Project Description

SELF-LEARNING CUSTOMER ORDER DATA ENTRY

TRANSPORT & LOGISTICS SECTOR

BRIEF

Manual processes cost companies time and money. Employees often spend half their time doing repetitive tasks and data entry. For one of the most prestigious transport & logistics companies in Europe, our Belgian team created a proof of concept on how to automate their manual order entry process. The company receives 300+ customer-specific orders daily in the form of native PDFs that are manually entered into their system. Our goal was to automate this manual process which can lead to a significant decrease in operational cost.

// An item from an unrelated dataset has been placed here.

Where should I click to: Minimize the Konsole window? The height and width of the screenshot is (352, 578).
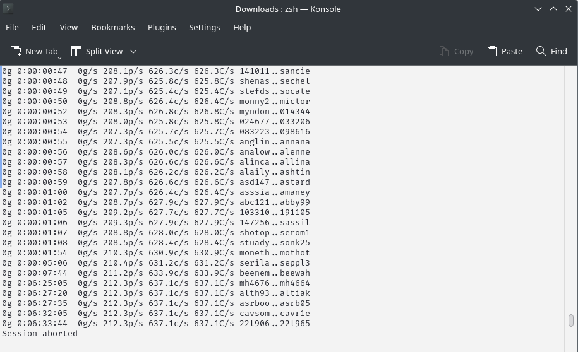(538, 9)

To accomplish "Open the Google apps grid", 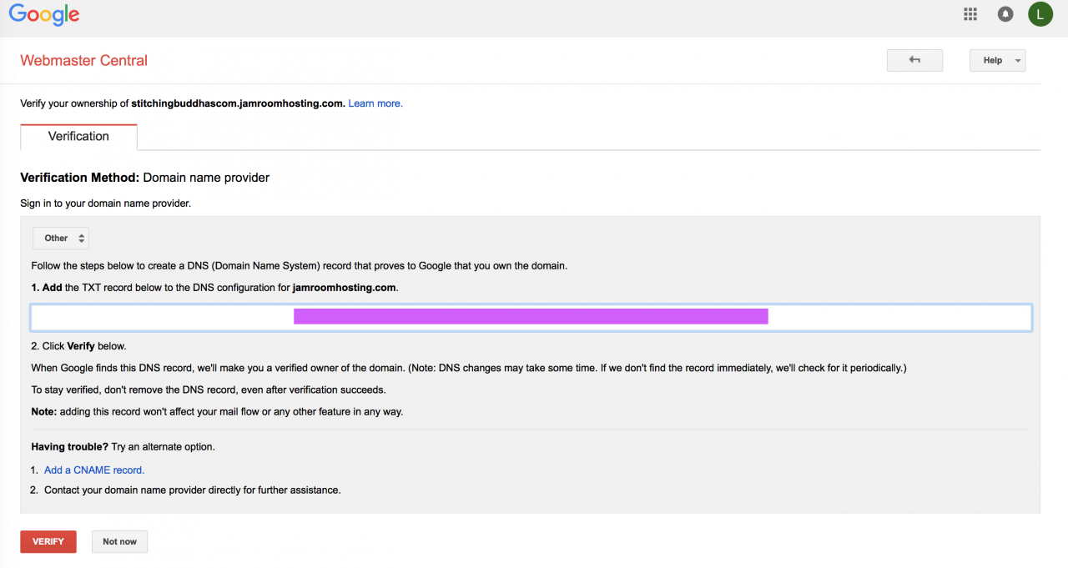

Within a short period of time, our team of software engineers and data scientists created a proof of concept in the form of a live demo. By extending it to 4-5 months, we can further develop the proof of concept and turn it into a real-life solution with a 60% automation level. This solution will not only improve work efficiency but also significantly reduce costs. In order to reach the maximum automation level, this project requires our support in the areas of:

  • Project Management
  • Frontend development for processing Order PDFs
  • Backoffice development for updating the algorithms/ model
  • Data structuring and preparations
  • Algorithm development and training
  • Testing and improving

THE CONCEPT

300+ customer-specific orders in the form of native PDFs are manually entered into the system daily.
The idea is to create an application that loads PDF orders and detects as much information as possible using an intelligent self-learning algorithm. It means that it can fill in the required fields with data from the PDF, business logic, and historical data. Once the user is satisfied, the application either generates an export file or calls an API which will be used for further processing in the actual order entry system.

CUSTOMER CHALLENGE

As we further develop the application, the real challenge is to make sure that the application can recognize texts inside of images or unstructured PDF documents. Lastly, the application needs to be able to read and understand e-mails and one-time orders of infrequent customers. All of this requires intensive training, testing, and improving the algorithms/ model so the application can process information accurately.

MEDIAAN IN ACTION

During the development of the proof of concept until the development of the actual solution, the following techniques are used:

  • Angular
  • Python
  • Microsoft Azure
  • Docker
  • Scrum/ Agile

SOLUTION IN DETAILS

The proof of concept is able to

  • Collect data and label examples to reach the maximum automation level
  • Convert PDFs to text
  • Apply business logic and use historical data to fill in required data-fields
  • Provide a graphical user interface to display PDF’s while processing it
  • Aid in annotating data that is automatically recognized or suggest likely options based on data formats
  • Generate exports files or call API’s as output to other systems
  • Send training data back to self-learning algorithm

To reach the maximum automation, the application needs to be enhanced so it can

  • Recognize texts inside images/unstructured PDF documents
  • Read and understand e-mails
  • Continuously trained to ultimately result in a self-learning algorithm for detecting data in the PDFs
  • Make a technical/automated connection to Order Entry/ERP applications
  • Accurately process one-time orders of infrequent customers

RESULTS

Within a short period of time, our team of software engineers and data scientists created a proof of concept that shows the benefits of automating the manual order entry process. By extending it to 4-5 months, our team can further develop this proof of concept into an actual solution that will lead to a 60% automation level. This solution will not only improve work efficiency but also significantly reduce costs.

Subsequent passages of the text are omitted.